Limited Liability Partnerships Sample Clauses

Limited Liability Partnerships. The Authority has introduced regulations in relation to the advertising of legal services and has taken over the responsibility for regulating the advertising of all legal services. The Authority has also introduced regulations in relation to professional indemnity insurance for practising barristers. The Authority provides administrative and logistical support to the Advisory Committee on the grant of patents of precedence which considers applications, from both solicitors and barristers, for the grant of the title Senior Counsel. The Authority has a challenging research agenda. In December 2023, just prior to the commencement of this Agreement, the Authority, in accordance with Section 34 of the Act, reported to the Minister on the possible creation of a new profession of conveyancer.

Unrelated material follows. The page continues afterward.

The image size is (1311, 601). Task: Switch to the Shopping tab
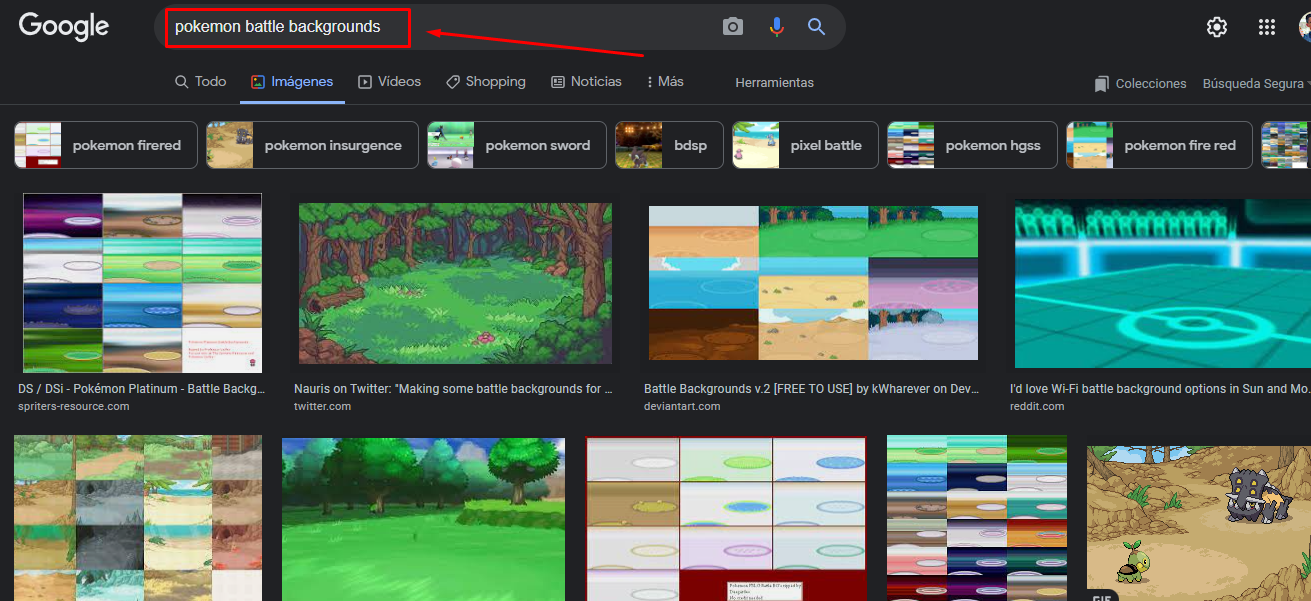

At the request of the Minister for Justice, the Authority also conducted research into barriers that may prevent entry into the solicitors’ or barristers’ profession and a final report arising from that research was submitted to the Minister in January 2024. On an annual basis the Authority publishes a report on admissions to the legal profession. The Authority has commenced its second review of the operation of the 2015 Act and will report on that review in quarter one 2024. The Authority issues an annual levy based on the provisions of Part 7 of the Act which provides funding for the Authority. The Authority first issued the statutory levy on the legal professions in 2019. The Authority worked with the Department to ensure that the necessary amendments to the 2015 Act were included in the Courts and Civil Law (Miscellaneous Provisions) Act 2023 to ensure that the levy funding arrangements provide a sustainable long term funding model for the LSRA. The first levy under this revised model was implemented in 2023.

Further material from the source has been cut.